Erdosain paseóse un instante por la habitación.

–El secuestro es fácil. Usted va a Rosario y con un telegrama pide los baúles. Lo que ocurre es que cuando uno se encuentra frente a la comisión de un delito...

–Es que no será el único que cometeremos...

–¿Cómo?...

–Y claro. Otra de las cosas que me preocupa es el mantenimiento del secreto en la sociedad. Yo había pensado lo siguiente. En cada punto del estado habrá una célula revolucionaria. El comité central radicará en la capital. Entonces, este comité estaría organizado de la siguiente forma: jefe de capital de provincia, miembro del comité central, jefe del distrito de provincia, miembro del comité de la capital de provincia, jefe de villa principal, miembro del comité del distrito cabeza.

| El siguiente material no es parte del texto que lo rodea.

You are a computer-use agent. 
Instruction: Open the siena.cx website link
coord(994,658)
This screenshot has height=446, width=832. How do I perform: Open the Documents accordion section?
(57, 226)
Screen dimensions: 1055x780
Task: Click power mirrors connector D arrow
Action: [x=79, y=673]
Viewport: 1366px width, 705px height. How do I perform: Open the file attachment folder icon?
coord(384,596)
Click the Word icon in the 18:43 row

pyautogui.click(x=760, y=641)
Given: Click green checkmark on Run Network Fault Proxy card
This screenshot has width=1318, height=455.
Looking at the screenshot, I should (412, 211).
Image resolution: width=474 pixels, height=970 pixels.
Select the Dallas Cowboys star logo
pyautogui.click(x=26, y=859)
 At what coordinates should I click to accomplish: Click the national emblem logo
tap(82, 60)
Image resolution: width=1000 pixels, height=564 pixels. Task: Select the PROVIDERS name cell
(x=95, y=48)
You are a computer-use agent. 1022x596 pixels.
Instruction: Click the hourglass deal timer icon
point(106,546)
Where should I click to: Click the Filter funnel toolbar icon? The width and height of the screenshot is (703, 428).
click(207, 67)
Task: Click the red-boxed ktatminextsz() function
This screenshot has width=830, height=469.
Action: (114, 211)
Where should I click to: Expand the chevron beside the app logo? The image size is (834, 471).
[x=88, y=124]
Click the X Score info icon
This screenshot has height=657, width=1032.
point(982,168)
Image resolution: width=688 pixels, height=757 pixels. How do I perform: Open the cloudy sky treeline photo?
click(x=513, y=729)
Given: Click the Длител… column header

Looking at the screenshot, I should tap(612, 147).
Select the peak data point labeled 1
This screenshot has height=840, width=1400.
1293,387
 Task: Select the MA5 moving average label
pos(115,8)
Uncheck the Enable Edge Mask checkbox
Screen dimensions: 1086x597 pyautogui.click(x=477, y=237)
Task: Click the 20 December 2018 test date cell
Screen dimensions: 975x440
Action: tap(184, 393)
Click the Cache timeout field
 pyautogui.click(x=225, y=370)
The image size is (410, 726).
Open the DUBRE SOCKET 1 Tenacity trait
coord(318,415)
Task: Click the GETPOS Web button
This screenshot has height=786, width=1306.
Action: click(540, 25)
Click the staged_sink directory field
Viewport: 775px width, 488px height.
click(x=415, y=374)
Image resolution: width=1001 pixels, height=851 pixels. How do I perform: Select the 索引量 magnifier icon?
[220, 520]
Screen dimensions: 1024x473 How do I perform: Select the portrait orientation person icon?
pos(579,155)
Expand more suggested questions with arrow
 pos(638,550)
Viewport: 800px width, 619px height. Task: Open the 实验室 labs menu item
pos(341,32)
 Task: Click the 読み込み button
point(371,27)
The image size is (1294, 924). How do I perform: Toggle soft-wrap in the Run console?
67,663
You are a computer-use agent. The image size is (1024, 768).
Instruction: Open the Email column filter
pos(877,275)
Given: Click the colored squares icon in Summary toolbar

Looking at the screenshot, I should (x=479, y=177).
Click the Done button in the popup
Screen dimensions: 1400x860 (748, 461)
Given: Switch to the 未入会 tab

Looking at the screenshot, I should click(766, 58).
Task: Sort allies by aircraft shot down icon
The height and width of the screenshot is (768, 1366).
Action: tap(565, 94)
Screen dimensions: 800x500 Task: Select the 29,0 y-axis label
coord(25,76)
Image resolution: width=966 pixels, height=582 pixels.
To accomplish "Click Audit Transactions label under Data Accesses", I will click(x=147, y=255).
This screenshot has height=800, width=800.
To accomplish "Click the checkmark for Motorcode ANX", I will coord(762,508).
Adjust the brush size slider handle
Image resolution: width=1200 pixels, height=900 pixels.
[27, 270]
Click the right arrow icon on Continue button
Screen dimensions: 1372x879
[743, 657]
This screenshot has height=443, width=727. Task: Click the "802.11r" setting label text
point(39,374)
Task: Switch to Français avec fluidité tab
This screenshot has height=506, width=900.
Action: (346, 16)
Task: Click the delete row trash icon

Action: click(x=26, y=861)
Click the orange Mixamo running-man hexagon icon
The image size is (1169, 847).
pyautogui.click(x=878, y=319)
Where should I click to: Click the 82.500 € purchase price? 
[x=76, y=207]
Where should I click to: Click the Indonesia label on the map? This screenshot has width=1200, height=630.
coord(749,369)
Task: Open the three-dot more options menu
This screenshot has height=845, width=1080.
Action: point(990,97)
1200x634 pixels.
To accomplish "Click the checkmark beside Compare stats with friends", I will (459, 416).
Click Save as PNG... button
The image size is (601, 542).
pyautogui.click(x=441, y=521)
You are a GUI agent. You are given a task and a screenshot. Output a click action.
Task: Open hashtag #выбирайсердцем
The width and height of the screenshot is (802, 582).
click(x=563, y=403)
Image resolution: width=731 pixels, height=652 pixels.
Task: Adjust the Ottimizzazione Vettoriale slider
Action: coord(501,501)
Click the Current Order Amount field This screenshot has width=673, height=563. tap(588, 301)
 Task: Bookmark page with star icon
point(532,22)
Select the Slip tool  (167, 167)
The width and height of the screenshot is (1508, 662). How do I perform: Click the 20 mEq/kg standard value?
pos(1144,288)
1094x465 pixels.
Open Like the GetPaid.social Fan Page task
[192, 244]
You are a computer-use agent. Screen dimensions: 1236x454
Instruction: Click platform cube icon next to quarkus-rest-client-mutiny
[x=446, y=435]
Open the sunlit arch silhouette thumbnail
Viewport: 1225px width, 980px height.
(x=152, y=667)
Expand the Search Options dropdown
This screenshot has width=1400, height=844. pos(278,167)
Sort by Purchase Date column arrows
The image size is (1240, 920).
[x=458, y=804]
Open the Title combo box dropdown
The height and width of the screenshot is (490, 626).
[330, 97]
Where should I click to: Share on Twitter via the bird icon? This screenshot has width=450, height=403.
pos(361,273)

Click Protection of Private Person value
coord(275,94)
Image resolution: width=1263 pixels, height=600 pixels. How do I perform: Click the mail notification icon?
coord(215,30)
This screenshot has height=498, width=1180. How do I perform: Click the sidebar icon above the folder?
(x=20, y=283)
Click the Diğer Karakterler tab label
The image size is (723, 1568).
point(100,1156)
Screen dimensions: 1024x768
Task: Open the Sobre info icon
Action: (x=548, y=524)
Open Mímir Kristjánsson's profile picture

–¿No le parece muy complicado a usted?

–No sé, se estudiaría. Otros detalles de organización que se me han ocurrido son: cada célula dispondrá de un transmisor y receptor radiotelegráfico, siendo además obligación que cada diez asociados adquieran un automóvil, diez fusiles, dos ametralladoras, debiendo a su vez cien miembros costear el precio de un aeroplano de guerra, bombas, etc., etc. Los ascensos serán por disposición del consejo superior, las elecciones de categoría inferior se regirán por votaciones calificadas. Pero es hora de acostarse. Dentro de un rato tiene tren... ¿o se quiere quedar a dormir aquí?

En realidad Erdosain no tenía nada que hacer. Ya el reloj había dado las tres de la mañana y las palabras que pronunciara el Astrólogo pasaron por su entendimiento, casi borrosas. No le interesaba nada. Quería irse, eso era todo. Irse lejos. Estrechó la mano del otro; el Astrólogo lo despidió en la gradinata y Erdosain, agobiado, cruzó la quinta. Cuando volvió la cabeza en las tinieblas, la ventana iluminada ponía un rectángulo amarillo suspendido en el centro de la oscuridad.